On se sent un peu cons d’être passé à côté de cette sortie en début d’année. Une sortie rafraîchissante dont on aurait tort de ne pas vous en parler. Mais faute avouée à moitié pardonnée, non ? Composé de 5 titres, ce premier EP de GRANDMA’S ASHES, est une excellente preuve du talent de ce trio parisien rock composé d’Eva, Edith et Myriam. Si celui-ci a été composé et enregistré sur plus de 2 ans ce n’est qu’en janvier dernier donc que le groupe décide de le dévoiler pleinement. Expérimenter et triturer plutôt que tout figer, maitriser leur patte plutôt que précipiter les choses, tels étaient les mots d’ordre.

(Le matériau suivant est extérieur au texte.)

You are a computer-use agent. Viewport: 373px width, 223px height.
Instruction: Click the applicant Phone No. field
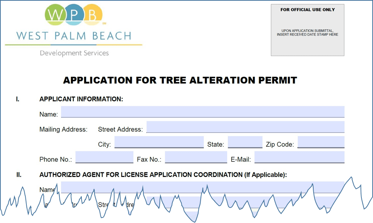pos(104,157)
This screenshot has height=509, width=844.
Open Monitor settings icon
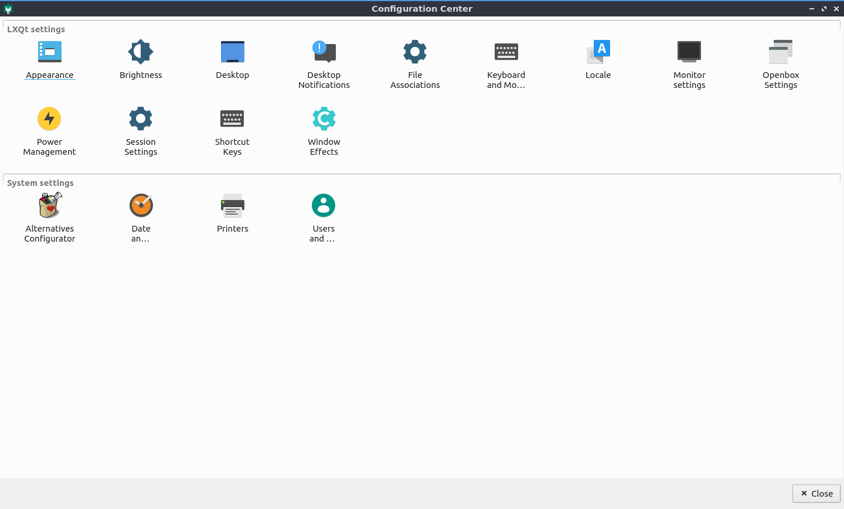tap(689, 52)
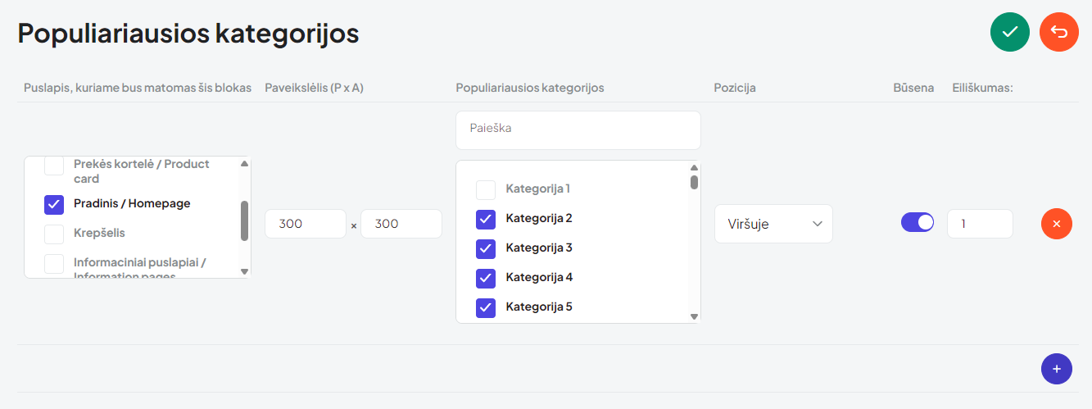
Task: Click the green checkmark save button
Action: 1010,33
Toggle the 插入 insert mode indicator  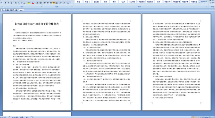tap(27, 117)
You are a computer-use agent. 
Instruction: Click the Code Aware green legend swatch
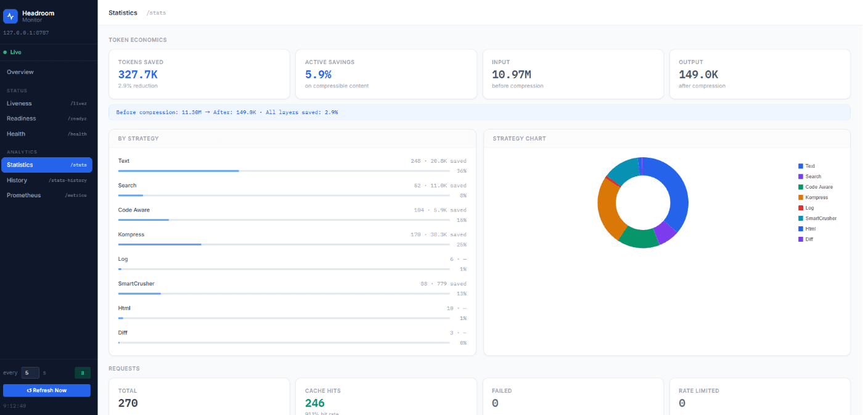coord(801,187)
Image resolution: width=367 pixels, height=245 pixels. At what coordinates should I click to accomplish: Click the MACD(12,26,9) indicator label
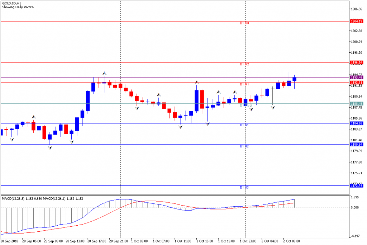coord(13,198)

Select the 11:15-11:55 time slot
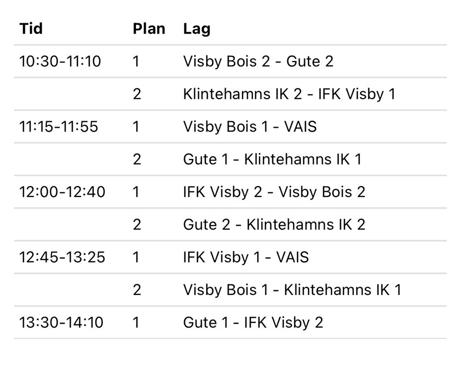(x=59, y=127)
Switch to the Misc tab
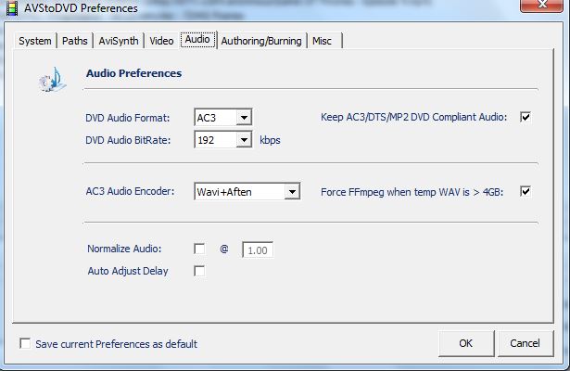 tap(323, 41)
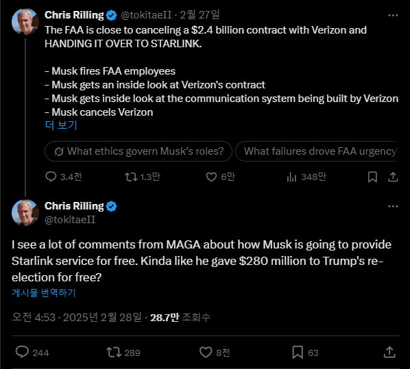The width and height of the screenshot is (410, 369).
Task: Open the three-dot menu of the first tweet
Action: coord(393,16)
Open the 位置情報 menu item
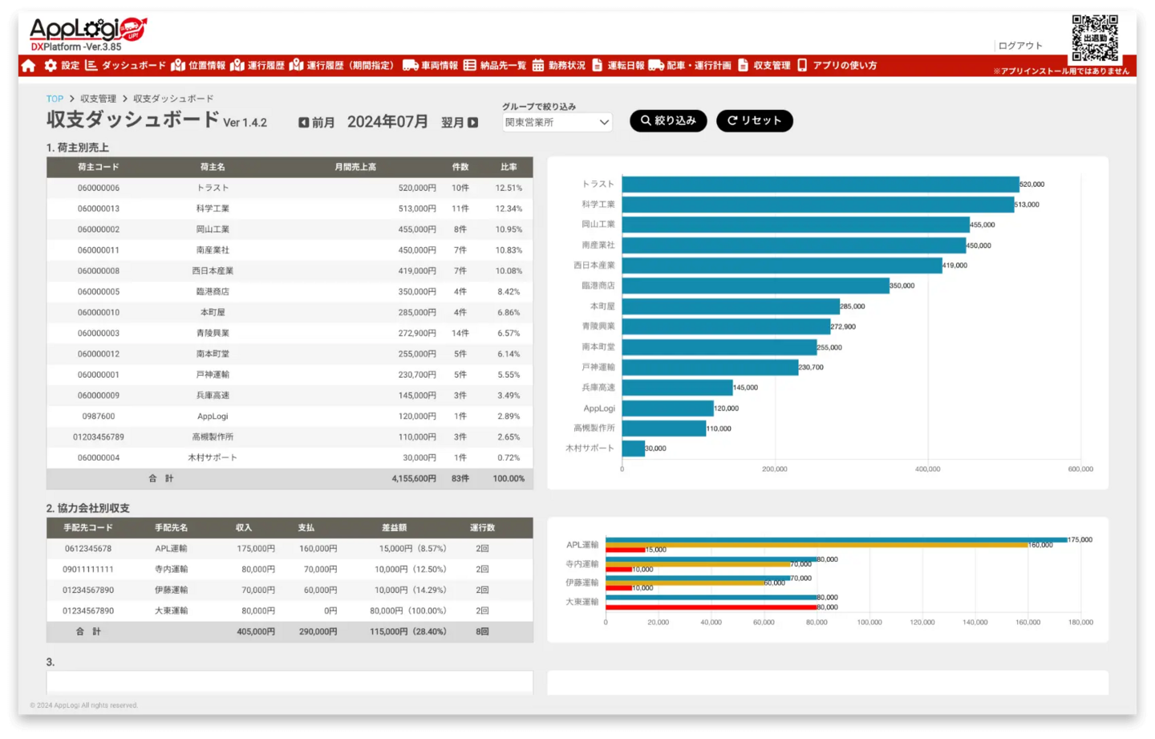 pos(198,66)
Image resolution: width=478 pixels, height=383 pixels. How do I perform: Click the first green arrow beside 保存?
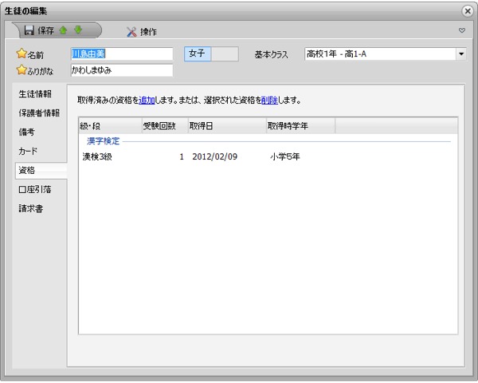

S’illustrant en couverture en trois Parques statufiées dans le marbre, Grandma’s Ashes semble vouloir justement démontrer la parfaite maitrise de son destin avec cet EP, précisément intitulé « The Fates ». Nos trois parisiennes s’inspirent du célèbre mythe greco-romain sur les divinités maîtresses de la destinée humaine, de la naissance jusqu’à la mort. Le fil qui se déroule, c’est leur musique, une belle métaphore sur le lien qui les unit toutes les trois : l’une tient le rouet et démarre la chanson, la seconde dévide le fil et le tend, la dernière le coupe pour l’arrêter. Une manière pour elles d’aborder également les destins souvent funestes des personnages de leurs chansons. Mais si le propos paraît sombre, le ton est souvent désinvolte et le plus souvent évoqué avec beaucoup de dérision. On ne peut que vous inviter à mater le clip de l’extrait « Daddy’s Issues » pour s’en convaincre. Ça vous changera des pochettes de barbus éreintés et dépressifs qui tirent la tronche.
Côté son, il est très interessant d’entendre la combinaison des différentes influences du trio : prog 70’s, stoner, rock et… musique classique. Si le socle est construit sur des riffs stoner, Grandma’s Ashes préfère les récits pop que les mises en orbite propice à la défonce. En cela, Grandma’s Ashes marche dans les pas de Queens of The Stone Age mais apporte une touche plus aérienne, plus poétique et narrative — presque baroque – et tranche avec les tubes convulsifs et intoxiqués de Josh Homme.
Mais c’est surtout Eva, forte et sûre d’elle, qui tire le groupe vers le haut. La jeune femme promène une voix singulière (dans le rock) sur des mélodies inspirées et travaillées. Ses complices proposent une instrumentation heavy mais jamais plombée, magnifiant les échappées vocales de leur chanteuse. On est donc plongé dans un rock 90’s aux codes anglo-saxons prononcés, sublimé par une élégance et un lyrisme trop rares dans le rock actuel. Il faut chercher du coté d’Anna Calvi ou de Matthew Bellamy des premiers Muse pour retrouver pareille approche.
A l’instar de ces bustes de déesses très dignes, le jeune trio peut être fier de son travail. Ce sont là cinq remèdes rock à la morosité ambiante, à base de mélodies enchanteresses, de guitares magiques et vigoureuses, et d’une voix ensorcelante qui vous hante pour longtemps.